Date: 20010112
Dossier: IMM-4282-99
OTTAWA (ONTARIO), LE 12 JANVIER 2001
DEVANT : MONSIEUR LE JUGE NADON
ENTRE :
SHARAM PAHLEVAN MIR AGHA
demandeur
et
LE MINISTRE DE LA CITOYENNETÉ ET DE L'IMMIGRATION
défendeur
ORDONNANCE
Cette demande de contrôle judiciaire est rejetée.
Marc Nadon
JUGE
Traduction certifiée conforme
Suzanne M. Gauthier, LL.L., Trad. a.
Date: 20010112
Dossier: IMM-4282-99
ENTRE :
SHARAM PAHLEVAN MIR AGHA
demandeur
et
LE MINISTRE DE LA CITOYENNETÉ ET DE L'IMMIGRATION
défendeur
MOTIFS DE L'ORDONNANCE
LE JUGE NADON
[1] Il s'agit d'une demande de contrôle judiciaire de la décision par laquelle la section du statut de la Commission de l'immigration et du statut de réfugié (la Commission) a conclu, le 7 juillet 1999, que le demandeur n'était pas un réfugié au sens de la Convention pour le motif qu'il était soustrait à l'application de la Convention par la section E de l'article premier de celle-ci.

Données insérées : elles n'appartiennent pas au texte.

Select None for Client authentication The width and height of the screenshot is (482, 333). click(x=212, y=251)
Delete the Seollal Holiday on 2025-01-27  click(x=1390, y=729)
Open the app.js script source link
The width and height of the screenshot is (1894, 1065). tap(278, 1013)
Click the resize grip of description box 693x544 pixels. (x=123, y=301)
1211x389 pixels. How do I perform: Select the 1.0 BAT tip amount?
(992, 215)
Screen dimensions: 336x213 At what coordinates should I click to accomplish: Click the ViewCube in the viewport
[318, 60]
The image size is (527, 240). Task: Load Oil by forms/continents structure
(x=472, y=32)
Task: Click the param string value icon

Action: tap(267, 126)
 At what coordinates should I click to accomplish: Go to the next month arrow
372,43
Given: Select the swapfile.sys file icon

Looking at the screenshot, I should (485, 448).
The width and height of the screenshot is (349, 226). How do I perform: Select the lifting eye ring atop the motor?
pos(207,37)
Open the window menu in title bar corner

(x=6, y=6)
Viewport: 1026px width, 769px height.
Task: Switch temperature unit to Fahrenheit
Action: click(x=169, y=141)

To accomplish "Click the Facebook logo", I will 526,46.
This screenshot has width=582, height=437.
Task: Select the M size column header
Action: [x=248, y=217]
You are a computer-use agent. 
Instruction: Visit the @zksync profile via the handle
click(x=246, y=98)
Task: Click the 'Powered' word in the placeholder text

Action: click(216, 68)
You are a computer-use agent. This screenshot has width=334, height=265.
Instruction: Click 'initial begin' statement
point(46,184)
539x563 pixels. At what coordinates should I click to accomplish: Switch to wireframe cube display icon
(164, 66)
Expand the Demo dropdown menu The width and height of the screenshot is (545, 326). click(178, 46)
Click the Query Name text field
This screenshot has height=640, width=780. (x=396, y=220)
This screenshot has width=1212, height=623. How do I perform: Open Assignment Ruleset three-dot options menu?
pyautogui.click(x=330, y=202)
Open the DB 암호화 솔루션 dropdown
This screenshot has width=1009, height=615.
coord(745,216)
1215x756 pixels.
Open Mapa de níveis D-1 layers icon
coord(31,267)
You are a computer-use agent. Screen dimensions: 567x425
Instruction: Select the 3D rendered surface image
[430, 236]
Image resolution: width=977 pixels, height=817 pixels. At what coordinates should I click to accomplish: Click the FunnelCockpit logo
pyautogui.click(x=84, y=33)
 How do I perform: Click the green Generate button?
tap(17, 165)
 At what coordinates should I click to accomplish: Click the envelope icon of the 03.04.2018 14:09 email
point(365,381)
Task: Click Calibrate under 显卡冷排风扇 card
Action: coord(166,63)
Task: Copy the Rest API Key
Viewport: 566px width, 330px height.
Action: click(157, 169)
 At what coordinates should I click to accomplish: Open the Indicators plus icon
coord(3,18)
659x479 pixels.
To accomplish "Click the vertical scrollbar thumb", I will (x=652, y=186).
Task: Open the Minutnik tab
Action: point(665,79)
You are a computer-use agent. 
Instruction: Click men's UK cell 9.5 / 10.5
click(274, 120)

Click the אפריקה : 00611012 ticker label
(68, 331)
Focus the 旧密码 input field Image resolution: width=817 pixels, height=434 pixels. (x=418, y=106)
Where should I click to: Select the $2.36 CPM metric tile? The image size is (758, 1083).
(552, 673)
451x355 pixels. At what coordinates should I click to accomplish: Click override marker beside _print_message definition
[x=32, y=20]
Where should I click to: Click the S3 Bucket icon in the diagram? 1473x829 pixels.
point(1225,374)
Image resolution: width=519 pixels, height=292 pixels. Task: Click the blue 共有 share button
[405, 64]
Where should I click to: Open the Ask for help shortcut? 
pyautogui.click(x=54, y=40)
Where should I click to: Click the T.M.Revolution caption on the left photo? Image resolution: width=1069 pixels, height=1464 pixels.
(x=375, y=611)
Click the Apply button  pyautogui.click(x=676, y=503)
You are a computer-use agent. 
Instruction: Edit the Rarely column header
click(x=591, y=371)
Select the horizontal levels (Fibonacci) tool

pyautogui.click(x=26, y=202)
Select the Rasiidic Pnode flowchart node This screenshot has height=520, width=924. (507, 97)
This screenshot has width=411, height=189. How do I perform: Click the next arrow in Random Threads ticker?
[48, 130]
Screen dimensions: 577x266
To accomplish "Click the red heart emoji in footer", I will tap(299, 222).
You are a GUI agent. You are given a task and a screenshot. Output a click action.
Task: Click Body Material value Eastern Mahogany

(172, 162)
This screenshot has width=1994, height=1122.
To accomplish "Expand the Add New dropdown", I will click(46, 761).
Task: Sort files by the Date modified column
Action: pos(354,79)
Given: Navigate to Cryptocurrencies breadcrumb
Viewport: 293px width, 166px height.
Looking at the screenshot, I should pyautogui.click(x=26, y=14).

[2] Les faits sont ci-après énoncés. Le demandeur est un citoyen iranien qui est arrivé aux États-Unis en 1974, son père, qui était militaire, ayant été affecté dans ce pays. Le demandeur a obtenu le statut de résident permanent aux États-Unis le 18 mars 1977, où il a résidé jusqu'en 1985 (il avait alors 19 ans). Il a été accusé, à titre de jeune contrevenant et de jeune adulte, de diverses infractions : en 1983-1984, il a été accusé d'homicide involontaire commis au volant d'un véhicule et d'utilisation non autorisée d'un véhicule volé. En 1985, il a été accusé de possession d'une arme automatique et d'infractions connexes. Son père l'a forcé à retourner en Iran pour le punir (et pour éviter les conséquences juridiques, comme la Commission l'a souligné).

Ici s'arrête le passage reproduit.